## Short task
Can you format every one of the records below as a Markdown table with two columns, n for the row number and Line for the line itself, leaving out blank lines?

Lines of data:

[start]

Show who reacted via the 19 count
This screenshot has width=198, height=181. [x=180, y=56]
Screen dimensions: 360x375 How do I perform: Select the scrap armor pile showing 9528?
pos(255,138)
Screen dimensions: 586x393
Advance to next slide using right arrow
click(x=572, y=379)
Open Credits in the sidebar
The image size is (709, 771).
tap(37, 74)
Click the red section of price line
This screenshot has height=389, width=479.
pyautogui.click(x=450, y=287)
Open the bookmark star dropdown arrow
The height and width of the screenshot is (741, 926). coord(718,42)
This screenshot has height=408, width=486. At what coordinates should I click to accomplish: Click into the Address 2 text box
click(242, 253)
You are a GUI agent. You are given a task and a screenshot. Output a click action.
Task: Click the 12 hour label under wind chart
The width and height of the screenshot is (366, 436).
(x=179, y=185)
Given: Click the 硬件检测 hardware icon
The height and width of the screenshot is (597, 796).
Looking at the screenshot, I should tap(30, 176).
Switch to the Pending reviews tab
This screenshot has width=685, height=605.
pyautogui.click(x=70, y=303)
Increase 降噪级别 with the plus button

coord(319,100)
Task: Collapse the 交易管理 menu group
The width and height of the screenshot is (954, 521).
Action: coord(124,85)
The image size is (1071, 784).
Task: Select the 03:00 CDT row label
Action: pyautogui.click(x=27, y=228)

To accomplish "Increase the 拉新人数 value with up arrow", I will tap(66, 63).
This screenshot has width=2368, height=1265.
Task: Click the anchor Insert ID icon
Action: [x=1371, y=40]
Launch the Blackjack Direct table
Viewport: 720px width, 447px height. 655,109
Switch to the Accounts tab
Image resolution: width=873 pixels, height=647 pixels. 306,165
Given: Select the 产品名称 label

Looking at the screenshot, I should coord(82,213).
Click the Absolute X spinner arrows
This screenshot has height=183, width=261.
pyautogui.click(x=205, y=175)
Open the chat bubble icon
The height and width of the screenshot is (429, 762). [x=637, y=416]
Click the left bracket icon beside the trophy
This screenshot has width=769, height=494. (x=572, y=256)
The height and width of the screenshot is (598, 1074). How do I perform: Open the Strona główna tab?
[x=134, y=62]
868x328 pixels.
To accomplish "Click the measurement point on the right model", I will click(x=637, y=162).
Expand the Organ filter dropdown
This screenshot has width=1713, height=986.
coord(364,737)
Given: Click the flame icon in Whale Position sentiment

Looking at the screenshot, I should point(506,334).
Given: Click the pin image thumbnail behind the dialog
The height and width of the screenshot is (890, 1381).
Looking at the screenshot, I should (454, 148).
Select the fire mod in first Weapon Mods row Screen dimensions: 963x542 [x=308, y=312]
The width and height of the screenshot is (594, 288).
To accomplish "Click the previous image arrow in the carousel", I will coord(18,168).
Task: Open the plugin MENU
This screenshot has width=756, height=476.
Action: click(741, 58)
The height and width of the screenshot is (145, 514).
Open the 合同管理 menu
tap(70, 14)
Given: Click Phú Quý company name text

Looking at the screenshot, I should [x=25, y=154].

[end]

## Result of this task
| n | Line |
|---|---|
| 1 | Show who reacted via the 19 count |
| 2 | This screenshot has width=198, height=181. [x=180, y=56] |
| 3 | Screen dimensions: 360x375 How do I perform: Select the scrap armor pile showing 9528? |
| 4 | pos(255,138) |
| 5 | Screen dimensions: 586x393 |
| 6 | Advance to next slide using right arrow |
| 7 | click(x=572, y=379) |
| 8 | Open Credits in the sidebar |
| 9 | The image size is (709, 771). |
| 10 | tap(37, 74) |
| 11 | Click the red section of price line |
| 12 | This screenshot has height=389, width=479. |
| 13 | pyautogui.click(x=450, y=287) |
| 14 | Open the bookmark star dropdown arrow |
| 15 | The height and width of the screenshot is (741, 926). coord(718,42) |
| 16 | This screenshot has height=408, width=486. At what coordinates should I click to accomplish: Click into the Address 2 text box |
| 17 | click(242, 253) |
| 18 | You are a GUI agent. You are given a task and a screenshot. Output a click action. |
| 19 | Task: Click the 12 hour label under wind chart |
| 20 | The width and height of the screenshot is (366, 436). |
| 21 | (x=179, y=185) |
| 22 | Given: Click the 硬件检测 hardware icon |
| 23 | The height and width of the screenshot is (597, 796). |
| 24 | Looking at the screenshot, I should tap(30, 176). |
| 25 | Switch to the Pending reviews tab |
| 26 | This screenshot has width=685, height=605. |
| 27 | pyautogui.click(x=70, y=303) |
| 28 | Increase 降噪级别 with the plus button |
| 29 | coord(319,100) |
| 30 | Task: Collapse the 交易管理 menu group |
| 31 | The width and height of the screenshot is (954, 521). |
| 32 | Action: coord(124,85) |
| 33 | The image size is (1071, 784). |
| 34 | Task: Select the 03:00 CDT row label |
| 35 | Action: pyautogui.click(x=27, y=228) |
| 36 | To accomplish "Increase the 拉新人数 value with up arrow", I will tap(66, 63). |
| 37 | This screenshot has width=2368, height=1265. |
| 38 | Task: Click the anchor Insert ID icon |
| 39 | Action: [x=1371, y=40] |
| 40 | Launch the Blackjack Direct table |
| 41 | Viewport: 720px width, 447px height. 655,109 |
| 42 | Switch to the Accounts tab |
| 43 | Image resolution: width=873 pixels, height=647 pixels. 306,165 |
| 44 | Given: Select the 产品名称 label |
| 45 | Looking at the screenshot, I should coord(82,213). |
| 46 | Click the Absolute X spinner arrows |
| 47 | This screenshot has height=183, width=261. |
| 48 | pyautogui.click(x=205, y=175) |
| 49 | Open the chat bubble icon |
| 50 | The height and width of the screenshot is (429, 762). [x=637, y=416] |
| 51 | Click the left bracket icon beside the trophy |
| 52 | This screenshot has width=769, height=494. (x=572, y=256) |
| 53 | The height and width of the screenshot is (598, 1074). How do I perform: Open the Strona główna tab? |
| 54 | [x=134, y=62] |
| 55 | 868x328 pixels. |
| 56 | To accomplish "Click the measurement point on the right model", I will click(x=637, y=162). |
| 57 | Expand the Organ filter dropdown |
| 58 | This screenshot has width=1713, height=986. |
| 59 | coord(364,737) |
| 60 | Given: Click the flame icon in Whale Position sentiment |
| 61 | Looking at the screenshot, I should point(506,334). |
| 62 | Given: Click the pin image thumbnail behind the dialog |
| 63 | The height and width of the screenshot is (890, 1381). |
| 64 | Looking at the screenshot, I should (454, 148). |
| 65 | Select the fire mod in first Weapon Mods row Screen dimensions: 963x542 [x=308, y=312] |
| 66 | The width and height of the screenshot is (594, 288). |
| 67 | To accomplish "Click the previous image arrow in the carousel", I will coord(18,168). |
| 68 | Task: Open the plugin MENU |
| 69 | This screenshot has width=756, height=476. |
| 70 | Action: click(741, 58) |
| 71 | The height and width of the screenshot is (145, 514). |
| 72 | Open the 合同管理 menu |
| 73 | tap(70, 14) |
| 74 | Given: Click Phú Quý company name text |
| 75 | Looking at the screenshot, I should [x=25, y=154]. |